Data entries:
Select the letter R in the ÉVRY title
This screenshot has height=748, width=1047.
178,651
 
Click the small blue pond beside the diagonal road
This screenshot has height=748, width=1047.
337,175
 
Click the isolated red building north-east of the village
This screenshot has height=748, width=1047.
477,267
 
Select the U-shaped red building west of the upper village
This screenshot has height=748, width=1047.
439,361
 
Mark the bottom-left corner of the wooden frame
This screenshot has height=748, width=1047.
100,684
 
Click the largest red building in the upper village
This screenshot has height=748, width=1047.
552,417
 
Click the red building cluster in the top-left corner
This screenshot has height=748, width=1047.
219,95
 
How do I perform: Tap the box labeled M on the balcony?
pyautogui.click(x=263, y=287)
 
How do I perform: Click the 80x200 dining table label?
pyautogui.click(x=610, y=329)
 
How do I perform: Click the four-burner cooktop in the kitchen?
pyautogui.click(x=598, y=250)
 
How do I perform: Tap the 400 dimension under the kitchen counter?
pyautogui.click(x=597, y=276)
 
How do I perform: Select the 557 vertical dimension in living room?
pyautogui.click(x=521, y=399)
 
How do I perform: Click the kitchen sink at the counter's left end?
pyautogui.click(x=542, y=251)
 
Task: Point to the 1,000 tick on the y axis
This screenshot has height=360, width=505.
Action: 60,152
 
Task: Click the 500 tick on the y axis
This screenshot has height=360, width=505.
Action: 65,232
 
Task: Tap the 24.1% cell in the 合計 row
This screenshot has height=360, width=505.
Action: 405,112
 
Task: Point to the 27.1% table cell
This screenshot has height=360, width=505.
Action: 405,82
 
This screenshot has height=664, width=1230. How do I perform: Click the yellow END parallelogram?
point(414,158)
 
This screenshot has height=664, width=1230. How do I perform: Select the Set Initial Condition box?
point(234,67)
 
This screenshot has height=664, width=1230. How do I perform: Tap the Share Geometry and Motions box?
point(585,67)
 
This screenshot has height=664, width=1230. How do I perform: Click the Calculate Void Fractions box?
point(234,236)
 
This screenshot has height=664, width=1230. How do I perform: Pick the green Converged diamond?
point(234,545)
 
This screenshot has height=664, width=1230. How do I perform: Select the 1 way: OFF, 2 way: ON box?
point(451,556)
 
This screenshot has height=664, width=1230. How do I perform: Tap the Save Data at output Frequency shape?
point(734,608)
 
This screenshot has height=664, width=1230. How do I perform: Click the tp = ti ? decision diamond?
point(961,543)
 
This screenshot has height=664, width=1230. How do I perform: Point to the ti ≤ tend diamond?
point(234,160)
==
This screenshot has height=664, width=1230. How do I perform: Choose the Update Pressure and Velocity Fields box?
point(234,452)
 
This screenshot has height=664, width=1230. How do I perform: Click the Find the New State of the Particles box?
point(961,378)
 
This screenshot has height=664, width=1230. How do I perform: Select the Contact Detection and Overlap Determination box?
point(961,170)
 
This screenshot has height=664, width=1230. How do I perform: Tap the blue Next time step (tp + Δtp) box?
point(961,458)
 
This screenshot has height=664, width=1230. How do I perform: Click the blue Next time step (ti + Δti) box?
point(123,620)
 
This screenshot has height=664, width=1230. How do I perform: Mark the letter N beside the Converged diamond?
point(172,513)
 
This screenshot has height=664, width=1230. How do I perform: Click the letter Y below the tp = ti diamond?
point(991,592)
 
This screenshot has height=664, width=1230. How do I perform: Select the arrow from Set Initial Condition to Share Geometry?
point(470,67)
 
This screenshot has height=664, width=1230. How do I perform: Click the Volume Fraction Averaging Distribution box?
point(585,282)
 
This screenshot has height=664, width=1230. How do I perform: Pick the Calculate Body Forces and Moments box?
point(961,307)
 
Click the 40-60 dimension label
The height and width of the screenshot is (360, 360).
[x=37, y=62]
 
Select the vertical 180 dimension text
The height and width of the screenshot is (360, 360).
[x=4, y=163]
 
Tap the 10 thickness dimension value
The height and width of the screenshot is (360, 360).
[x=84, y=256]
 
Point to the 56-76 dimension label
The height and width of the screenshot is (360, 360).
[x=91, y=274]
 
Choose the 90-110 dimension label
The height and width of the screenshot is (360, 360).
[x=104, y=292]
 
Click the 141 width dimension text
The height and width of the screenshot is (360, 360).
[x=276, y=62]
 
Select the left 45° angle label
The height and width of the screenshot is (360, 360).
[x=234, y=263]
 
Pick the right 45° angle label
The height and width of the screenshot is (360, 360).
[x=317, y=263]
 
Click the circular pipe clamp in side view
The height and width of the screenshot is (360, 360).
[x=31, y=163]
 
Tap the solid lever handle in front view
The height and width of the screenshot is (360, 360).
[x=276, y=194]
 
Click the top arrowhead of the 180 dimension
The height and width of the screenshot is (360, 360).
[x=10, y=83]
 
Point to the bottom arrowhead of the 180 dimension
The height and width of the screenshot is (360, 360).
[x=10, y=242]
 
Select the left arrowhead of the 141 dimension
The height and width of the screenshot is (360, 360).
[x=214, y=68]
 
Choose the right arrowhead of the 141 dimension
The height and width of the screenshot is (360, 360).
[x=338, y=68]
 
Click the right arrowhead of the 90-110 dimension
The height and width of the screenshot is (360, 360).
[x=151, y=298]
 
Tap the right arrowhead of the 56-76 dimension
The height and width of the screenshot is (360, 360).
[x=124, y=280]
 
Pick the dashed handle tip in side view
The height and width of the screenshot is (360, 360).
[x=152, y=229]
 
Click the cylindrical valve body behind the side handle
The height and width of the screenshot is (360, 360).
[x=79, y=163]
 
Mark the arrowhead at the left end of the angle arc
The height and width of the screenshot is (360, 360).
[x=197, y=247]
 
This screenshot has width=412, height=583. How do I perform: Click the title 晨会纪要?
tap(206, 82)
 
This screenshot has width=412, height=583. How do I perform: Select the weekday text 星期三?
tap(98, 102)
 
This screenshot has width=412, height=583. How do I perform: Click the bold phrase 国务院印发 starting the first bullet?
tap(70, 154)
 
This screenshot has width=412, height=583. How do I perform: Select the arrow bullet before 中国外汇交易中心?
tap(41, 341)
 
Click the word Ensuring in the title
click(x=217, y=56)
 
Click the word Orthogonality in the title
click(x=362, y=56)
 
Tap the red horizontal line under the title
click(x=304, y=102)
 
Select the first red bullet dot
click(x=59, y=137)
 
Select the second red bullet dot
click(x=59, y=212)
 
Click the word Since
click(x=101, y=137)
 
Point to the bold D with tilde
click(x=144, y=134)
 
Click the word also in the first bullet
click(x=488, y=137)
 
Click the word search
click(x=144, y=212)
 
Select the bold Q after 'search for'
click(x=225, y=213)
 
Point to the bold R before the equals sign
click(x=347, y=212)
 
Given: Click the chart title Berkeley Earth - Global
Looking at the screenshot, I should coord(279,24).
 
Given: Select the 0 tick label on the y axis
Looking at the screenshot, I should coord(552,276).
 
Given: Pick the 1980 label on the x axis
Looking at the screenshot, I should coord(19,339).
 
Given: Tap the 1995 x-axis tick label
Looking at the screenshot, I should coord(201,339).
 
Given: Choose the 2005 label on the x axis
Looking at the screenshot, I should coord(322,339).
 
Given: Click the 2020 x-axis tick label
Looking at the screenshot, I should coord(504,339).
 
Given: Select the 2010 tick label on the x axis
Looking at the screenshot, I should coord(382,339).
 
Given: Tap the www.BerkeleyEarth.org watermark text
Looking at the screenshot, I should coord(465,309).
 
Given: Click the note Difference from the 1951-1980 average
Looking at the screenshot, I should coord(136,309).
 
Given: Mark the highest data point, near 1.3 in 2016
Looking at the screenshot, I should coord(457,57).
--
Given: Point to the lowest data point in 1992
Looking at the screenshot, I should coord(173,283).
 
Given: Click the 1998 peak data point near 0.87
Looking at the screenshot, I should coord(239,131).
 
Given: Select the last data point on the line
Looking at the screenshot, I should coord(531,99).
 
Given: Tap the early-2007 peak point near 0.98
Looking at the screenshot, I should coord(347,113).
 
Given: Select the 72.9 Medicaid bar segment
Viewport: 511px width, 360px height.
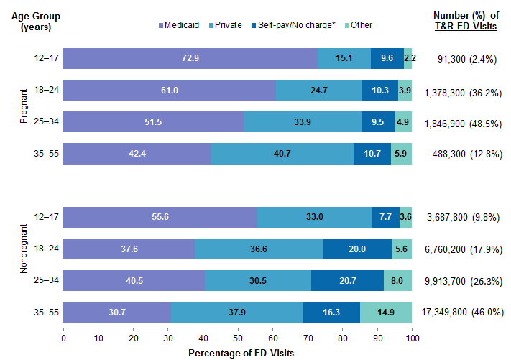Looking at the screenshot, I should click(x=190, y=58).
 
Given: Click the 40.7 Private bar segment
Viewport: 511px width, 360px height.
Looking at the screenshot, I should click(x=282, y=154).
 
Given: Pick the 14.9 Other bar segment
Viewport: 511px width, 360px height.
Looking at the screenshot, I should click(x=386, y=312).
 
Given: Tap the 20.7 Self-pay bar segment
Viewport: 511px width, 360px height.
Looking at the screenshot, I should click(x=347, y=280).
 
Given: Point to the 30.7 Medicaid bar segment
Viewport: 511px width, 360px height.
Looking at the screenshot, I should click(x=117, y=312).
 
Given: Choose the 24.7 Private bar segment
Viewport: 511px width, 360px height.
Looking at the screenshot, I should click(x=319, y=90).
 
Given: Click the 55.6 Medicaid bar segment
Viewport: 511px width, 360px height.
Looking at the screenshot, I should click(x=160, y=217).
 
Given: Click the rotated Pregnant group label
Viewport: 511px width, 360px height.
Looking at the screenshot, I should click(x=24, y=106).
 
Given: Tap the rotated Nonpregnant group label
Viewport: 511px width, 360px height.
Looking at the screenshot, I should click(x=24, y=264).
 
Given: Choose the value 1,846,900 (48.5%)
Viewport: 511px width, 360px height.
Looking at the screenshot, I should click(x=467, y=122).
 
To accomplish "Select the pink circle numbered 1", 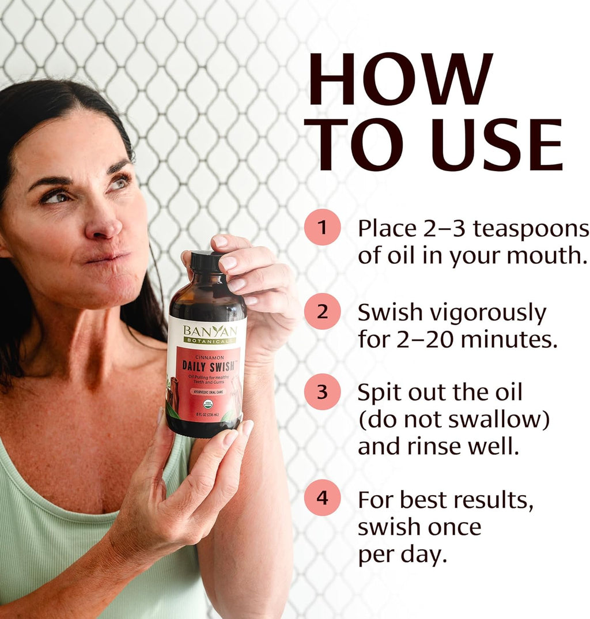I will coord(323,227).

Your task:
Copy the records from the line with "Void Fractions box?" up to and including the line with "point(451,556)", swapping "box" for "panel" everywhere it appears and changing nothing else.

Correct output:
This screenshot has height=664, width=1230. How do I perform: Click the Calculate Void Fractions panel?
point(234,236)
 
This screenshot has height=664, width=1230. How do I perform: Pick the green Converged diamond?
point(234,545)
 
This screenshot has height=664, width=1230. How do I perform: Select the 1 way: OFF, 2 way: ON panel?
point(451,556)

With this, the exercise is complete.